* Exercise details
The line containing "[República Tcheca] (41, 1998)" and every line after it through the end of the records: return those exactly, and nothing more.

─── Entries provided

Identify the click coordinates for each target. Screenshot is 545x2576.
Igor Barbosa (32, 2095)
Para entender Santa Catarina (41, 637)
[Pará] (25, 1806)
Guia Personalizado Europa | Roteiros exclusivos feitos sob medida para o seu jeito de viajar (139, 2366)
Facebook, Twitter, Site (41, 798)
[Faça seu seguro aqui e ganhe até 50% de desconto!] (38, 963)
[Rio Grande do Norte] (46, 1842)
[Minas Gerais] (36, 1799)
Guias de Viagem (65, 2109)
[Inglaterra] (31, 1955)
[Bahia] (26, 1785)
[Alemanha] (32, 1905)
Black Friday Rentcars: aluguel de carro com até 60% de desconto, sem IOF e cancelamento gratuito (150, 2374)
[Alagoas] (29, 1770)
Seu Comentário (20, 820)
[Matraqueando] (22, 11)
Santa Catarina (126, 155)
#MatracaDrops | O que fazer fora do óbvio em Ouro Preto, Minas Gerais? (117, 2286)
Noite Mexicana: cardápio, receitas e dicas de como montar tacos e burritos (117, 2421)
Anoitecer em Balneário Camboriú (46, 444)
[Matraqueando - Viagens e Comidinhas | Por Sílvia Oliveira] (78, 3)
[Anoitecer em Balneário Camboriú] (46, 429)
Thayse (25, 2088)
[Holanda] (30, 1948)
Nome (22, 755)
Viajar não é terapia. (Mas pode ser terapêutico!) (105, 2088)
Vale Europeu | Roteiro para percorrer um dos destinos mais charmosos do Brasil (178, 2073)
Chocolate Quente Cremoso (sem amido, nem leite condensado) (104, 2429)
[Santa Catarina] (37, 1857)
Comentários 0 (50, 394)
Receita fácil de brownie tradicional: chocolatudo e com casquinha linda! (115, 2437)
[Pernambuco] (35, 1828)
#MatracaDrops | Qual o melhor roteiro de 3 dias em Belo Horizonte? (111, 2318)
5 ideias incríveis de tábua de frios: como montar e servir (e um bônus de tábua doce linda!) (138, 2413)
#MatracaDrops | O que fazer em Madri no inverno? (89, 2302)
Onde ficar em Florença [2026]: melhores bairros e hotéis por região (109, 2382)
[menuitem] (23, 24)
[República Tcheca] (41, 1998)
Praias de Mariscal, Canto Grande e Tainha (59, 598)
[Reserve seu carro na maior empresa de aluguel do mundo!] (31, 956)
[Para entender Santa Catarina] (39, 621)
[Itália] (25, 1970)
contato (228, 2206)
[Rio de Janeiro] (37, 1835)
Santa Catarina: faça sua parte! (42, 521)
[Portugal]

──────

* Response
[República Tcheca] (41, 1998)
Praias de Mariscal, Canto Grande e Tainha (59, 598)
[Reserve seu carro na maior empresa de aluguel do mundo!] (31, 956)
[Para entender Santa Catarina] (39, 621)
[Itália] (25, 1970)
contato (228, 2206)
[Rio de Janeiro] (37, 1835)
Santa Catarina: faça sua parte! (42, 521)
[Portugal]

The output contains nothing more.